Fast similar image search with Go ➔ LATEST version
This is a fast and RAM-friendly hash-table-based image comparison package for large image collections (thousands and more). Resized and near-duplicate images can be found with it.
Demo (image search and clustering)
Major (semantic) versions have their own repositories and are mutually incompatible:
Major version | Repository | Comment |
---|---|---|
1 | imagehash (this) | has a minor generalization defect, but still very good |
2 | imagehash2 | recommended, with the generalization defect fixed |
When numBuckets
parameter is low (~4), the package is a rough pre-filtering first step. Then the second precise step is needed with images4 on the image set produced in the first step. This 2 step sequence (imagehash > images4) is necessary, because direct one-to-all comparison with images4 might be slow for very large image collections. For small image sets it is easier to skip the first step altogether.
When numBuckets
is very high (~200), be sure to do a few tests, because, as in the example below, only 10 dimensions (pixels in Y channel) are used from the total 11x11*3=363 pixel values in the icon. This could under-represent some images, because bucket width is very small for high numBuckets. This under-representation issue is fixed in version 2 (imagehash2).
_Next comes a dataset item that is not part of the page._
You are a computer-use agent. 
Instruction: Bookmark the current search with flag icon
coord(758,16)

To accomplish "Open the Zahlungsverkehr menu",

The demo shows only the hash-based similarity testing (without making actual hash table). But hash table is implied in full implementation.
package main
import (
"fmt"
"github.com/vitali-fedulov/imagehash"
"github.com/vitali-fedulov/images4"
)
const (
// Recommended hyper-space parameters for initial trials.
// Experiment by increasing numBuckets from 4 to 230 or higher.
// It will make your searches faster, more precise, but maybe too strict.
// It corresponds to the level of granularity of hyperspace quantization.
// The higher the value, the more granular is N-space sub-division.
// This example uses 10-dimensional vectors, splitting the 10-space into
// 4^10 = 1048576 hypercubes. 4 splits one pixel brightness values into
// 4 buckets. For numBuckets = 230, there will be 4×10²³ possible hypercubes.
numBuckets = 4
// I usually do not change epsPct parameter.
// epsPct defines the range of uncertainty at hypercube borders,
// when a nearest similar point may end up in the nearby hypercube,
// thus having a different hash. The larger the value, the larger
// the uncertainty range is. Larger values may produce larger hashSets,
// which could be compute-expensive. 0.25 corresponds to 25% of bucket
// width.
epsPct = 0.25
)
func main() {
// Open and decode photos (skipping error handling for clarity).
img1, _ := images4.Open("1.jpg")
img2, _ := images4.Open("2.jpg")
// Icons are compact image representations needed for comparison.
icon1 := images4.Icon(img1)
icon2 := images4.Icon(img2)
// Hash table values.
// Value to save to the hash table as a key with corresponding
// image ids. Table structure: map[centralHash][]imageId.
// imageId is simply an image number in a directory tree.
centralHash := imagehash.CentralHash(
icon1, imagehash.HyperPoints10, epsPct, numBuckets)
// Hash set to be used as a query to the hash table. Each hash from
// the hashSet has to be checked against the hash table.
// See more info in the package "hyper" README.
hashSet := imagehash.HashSet(
icon2, imagehash.HyperPoints10, epsPct, numBuckets)
// Checking hash matches. In full implementation this will
// be done on the hash table map[centralHash][]imageId.
foundSimilarImage := false
for _, hash := range hashSet {
if centralHash == hash {
foundSimilarImage = true
break
}
}
// Image comparison result.
if foundSimilarImage {
fmt.Println("Images are approximately similar.")
} else {
fmt.Println("Images are distinct.")
}
// Then use func Similar of package images4 for final
// confirmation of image similarity. That is:
// if images4.Similar(icon1, icon2) == true {
// fmt.Println("Images are definitely similar")
// }
}
An alternative to using images4 package is generating multiple hash sets on different pixel sub-sets of the icon with package imagehash, so that search results of one hash set can be joined with another, or several hash sets. Each join operation will improve the result. Look at var HyperPoints10
description to understand how to create such different pixel sub-sets.